(Saved entries)
▶

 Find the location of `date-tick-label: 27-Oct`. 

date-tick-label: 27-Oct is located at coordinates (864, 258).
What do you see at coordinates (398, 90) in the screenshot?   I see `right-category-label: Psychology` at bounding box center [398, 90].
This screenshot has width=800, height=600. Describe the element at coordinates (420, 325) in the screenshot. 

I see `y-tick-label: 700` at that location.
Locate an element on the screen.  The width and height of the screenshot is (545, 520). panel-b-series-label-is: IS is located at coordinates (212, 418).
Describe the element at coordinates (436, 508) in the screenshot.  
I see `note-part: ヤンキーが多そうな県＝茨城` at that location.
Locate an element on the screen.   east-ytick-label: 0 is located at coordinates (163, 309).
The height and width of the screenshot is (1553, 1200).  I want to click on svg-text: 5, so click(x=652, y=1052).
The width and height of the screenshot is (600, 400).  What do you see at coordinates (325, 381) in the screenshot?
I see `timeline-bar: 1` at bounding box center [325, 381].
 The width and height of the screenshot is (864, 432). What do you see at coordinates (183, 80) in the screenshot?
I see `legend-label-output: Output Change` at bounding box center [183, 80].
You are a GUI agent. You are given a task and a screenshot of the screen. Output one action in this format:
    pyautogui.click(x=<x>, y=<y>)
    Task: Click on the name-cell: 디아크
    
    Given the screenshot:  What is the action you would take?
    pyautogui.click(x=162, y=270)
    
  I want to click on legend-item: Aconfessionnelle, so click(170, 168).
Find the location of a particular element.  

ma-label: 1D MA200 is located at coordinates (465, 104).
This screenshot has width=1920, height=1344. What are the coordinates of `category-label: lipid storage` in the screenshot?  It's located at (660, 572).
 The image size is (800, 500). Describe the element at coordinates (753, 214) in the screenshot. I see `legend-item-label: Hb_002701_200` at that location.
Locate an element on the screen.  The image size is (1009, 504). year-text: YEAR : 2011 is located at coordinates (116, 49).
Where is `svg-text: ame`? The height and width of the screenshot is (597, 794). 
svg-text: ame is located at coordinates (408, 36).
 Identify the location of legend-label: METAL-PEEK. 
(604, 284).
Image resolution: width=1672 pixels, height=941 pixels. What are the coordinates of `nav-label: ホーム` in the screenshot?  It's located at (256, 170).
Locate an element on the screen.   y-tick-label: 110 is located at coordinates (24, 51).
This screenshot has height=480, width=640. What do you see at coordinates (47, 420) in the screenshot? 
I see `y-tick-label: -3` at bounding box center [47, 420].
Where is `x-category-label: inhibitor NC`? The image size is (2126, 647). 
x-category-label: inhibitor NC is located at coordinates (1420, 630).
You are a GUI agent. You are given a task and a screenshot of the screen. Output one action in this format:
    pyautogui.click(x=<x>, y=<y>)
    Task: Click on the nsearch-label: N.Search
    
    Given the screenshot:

◀

**TO-DO ITEM:**
Rewrite the saved entries, substituting "Find an element on the screen" for every occurrence of "Locate an element on the screen" and leaving everything else unchanged.

**RESPONSE FOR THIS EXERCISE:**
 Find the location of `date-tick-label: 27-Oct`. 

date-tick-label: 27-Oct is located at coordinates (864, 258).
What do you see at coordinates (398, 90) in the screenshot?   I see `right-category-label: Psychology` at bounding box center [398, 90].
This screenshot has width=800, height=600. Describe the element at coordinates (420, 325) in the screenshot. 

I see `y-tick-label: 700` at that location.
Find an element on the screen.  The width and height of the screenshot is (545, 520). panel-b-series-label-is: IS is located at coordinates (212, 418).
Describe the element at coordinates (436, 508) in the screenshot.  
I see `note-part: ヤンキーが多そうな県＝茨城` at that location.
Find an element on the screen.   east-ytick-label: 0 is located at coordinates (163, 309).
The height and width of the screenshot is (1553, 1200).  I want to click on svg-text: 5, so click(x=652, y=1052).
The width and height of the screenshot is (600, 400).  What do you see at coordinates (325, 381) in the screenshot?
I see `timeline-bar: 1` at bounding box center [325, 381].
 The width and height of the screenshot is (864, 432). What do you see at coordinates (183, 80) in the screenshot?
I see `legend-label-output: Output Change` at bounding box center [183, 80].
You are a GUI agent. You are given a task and a screenshot of the screen. Output one action in this format:
    pyautogui.click(x=<x>, y=<y>)
    Task: Click on the name-cell: 디아크
    
    Given the screenshot:  What is the action you would take?
    pyautogui.click(x=162, y=270)
    
  I want to click on legend-item: Aconfessionnelle, so click(170, 168).
Find the location of a particular element.  

ma-label: 1D MA200 is located at coordinates (465, 104).
This screenshot has width=1920, height=1344. What are the coordinates of `category-label: lipid storage` in the screenshot?  It's located at (660, 572).
 The image size is (800, 500). Describe the element at coordinates (753, 214) in the screenshot. I see `legend-item-label: Hb_002701_200` at that location.
Find an element on the screen.  The image size is (1009, 504). year-text: YEAR : 2011 is located at coordinates (116, 49).
Where is `svg-text: ame`? The height and width of the screenshot is (597, 794). 
svg-text: ame is located at coordinates (408, 36).
 Identify the location of legend-label: METAL-PEEK. 
(604, 284).
Image resolution: width=1672 pixels, height=941 pixels. What are the coordinates of `nav-label: ホーム` in the screenshot?  It's located at (256, 170).
Find an element on the screen.   y-tick-label: 110 is located at coordinates (24, 51).
This screenshot has height=480, width=640. What do you see at coordinates (47, 420) in the screenshot? 
I see `y-tick-label: -3` at bounding box center [47, 420].
Where is `x-category-label: inhibitor NC`? The image size is (2126, 647). 
x-category-label: inhibitor NC is located at coordinates (1420, 630).
You are a GUI agent. You are given a task and a screenshot of the screen. Output one action in this format:
    pyautogui.click(x=<x>, y=<y>)
    Task: Click on the nsearch-label: N.Search
    
    Given the screenshot:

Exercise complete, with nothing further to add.